__Task objective__.
Leave every entry as it is and write the data out in full.

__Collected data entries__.
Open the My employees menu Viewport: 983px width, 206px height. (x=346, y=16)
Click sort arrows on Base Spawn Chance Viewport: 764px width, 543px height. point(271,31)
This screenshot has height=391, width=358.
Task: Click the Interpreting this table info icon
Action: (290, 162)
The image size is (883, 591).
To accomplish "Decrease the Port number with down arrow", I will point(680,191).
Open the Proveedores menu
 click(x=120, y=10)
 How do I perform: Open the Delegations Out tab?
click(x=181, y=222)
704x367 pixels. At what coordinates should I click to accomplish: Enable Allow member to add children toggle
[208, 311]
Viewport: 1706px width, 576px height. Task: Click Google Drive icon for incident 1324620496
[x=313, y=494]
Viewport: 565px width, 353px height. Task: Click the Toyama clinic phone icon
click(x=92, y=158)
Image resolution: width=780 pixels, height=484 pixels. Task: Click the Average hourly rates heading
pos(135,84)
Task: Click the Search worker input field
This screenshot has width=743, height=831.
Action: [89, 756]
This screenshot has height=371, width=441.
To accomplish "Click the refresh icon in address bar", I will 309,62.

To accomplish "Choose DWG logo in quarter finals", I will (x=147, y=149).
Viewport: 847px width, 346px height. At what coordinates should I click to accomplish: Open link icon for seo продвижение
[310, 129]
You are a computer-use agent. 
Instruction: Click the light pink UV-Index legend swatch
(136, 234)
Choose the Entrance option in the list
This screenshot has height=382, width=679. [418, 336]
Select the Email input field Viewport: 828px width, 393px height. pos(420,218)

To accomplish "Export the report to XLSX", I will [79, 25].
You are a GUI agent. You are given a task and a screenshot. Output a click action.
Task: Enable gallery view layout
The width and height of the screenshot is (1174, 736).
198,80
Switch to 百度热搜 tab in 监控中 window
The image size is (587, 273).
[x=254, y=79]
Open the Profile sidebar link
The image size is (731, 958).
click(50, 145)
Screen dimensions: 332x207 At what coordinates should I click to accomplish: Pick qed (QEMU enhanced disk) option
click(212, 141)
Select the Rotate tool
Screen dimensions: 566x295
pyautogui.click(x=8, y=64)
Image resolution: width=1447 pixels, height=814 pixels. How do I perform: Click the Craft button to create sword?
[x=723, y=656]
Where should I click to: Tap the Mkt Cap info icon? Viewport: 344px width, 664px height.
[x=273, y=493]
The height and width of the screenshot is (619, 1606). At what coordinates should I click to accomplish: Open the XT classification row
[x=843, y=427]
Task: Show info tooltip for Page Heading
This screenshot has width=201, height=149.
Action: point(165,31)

__Final answer__.
Open the My employees menu Viewport: 983px width, 206px height. (x=346, y=16)
Click sort arrows on Base Spawn Chance Viewport: 764px width, 543px height. point(271,31)
This screenshot has height=391, width=358.
Task: Click the Interpreting this table info icon
Action: (290, 162)
The image size is (883, 591).
To accomplish "Decrease the Port number with down arrow", I will point(680,191).
Open the Proveedores menu
 click(x=120, y=10)
 How do I perform: Open the Delegations Out tab?
click(x=181, y=222)
704x367 pixels. At what coordinates should I click to accomplish: Enable Allow member to add children toggle
[208, 311]
Viewport: 1706px width, 576px height. Task: Click Google Drive icon for incident 1324620496
[x=313, y=494]
Viewport: 565px width, 353px height. Task: Click the Toyama clinic phone icon
click(x=92, y=158)
Image resolution: width=780 pixels, height=484 pixels. Task: Click the Average hourly rates heading
pos(135,84)
Task: Click the Search worker input field
This screenshot has width=743, height=831.
Action: [89, 756]
This screenshot has height=371, width=441.
To accomplish "Click the refresh icon in address bar", I will 309,62.

To accomplish "Choose DWG logo in quarter finals", I will (x=147, y=149).
Viewport: 847px width, 346px height. At what coordinates should I click to accomplish: Open link icon for seo продвижение
[310, 129]
You are a computer-use agent. 
Instruction: Click the light pink UV-Index legend swatch
(136, 234)
Choose the Entrance option in the list
This screenshot has height=382, width=679. [418, 336]
Select the Email input field Viewport: 828px width, 393px height. pos(420,218)

To accomplish "Export the report to XLSX", I will [79, 25].
You are a GUI agent. You are given a task and a screenshot. Output a click action.
Task: Enable gallery view layout
The width and height of the screenshot is (1174, 736).
198,80
Switch to 百度热搜 tab in 监控中 window
The image size is (587, 273).
[x=254, y=79]
Open the Profile sidebar link
The image size is (731, 958).
click(50, 145)
Screen dimensions: 332x207 At what coordinates should I click to accomplish: Pick qed (QEMU enhanced disk) option
click(212, 141)
Select the Rotate tool
Screen dimensions: 566x295
pyautogui.click(x=8, y=64)
Image resolution: width=1447 pixels, height=814 pixels. How do I perform: Click the Craft button to create sword?
[x=723, y=656]
Where should I click to: Tap the Mkt Cap info icon? Viewport: 344px width, 664px height.
[x=273, y=493]
The height and width of the screenshot is (619, 1606). At what coordinates should I click to accomplish: Open the XT classification row
[x=843, y=427]
Task: Show info tooltip for Page Heading
This screenshot has width=201, height=149.
Action: point(165,31)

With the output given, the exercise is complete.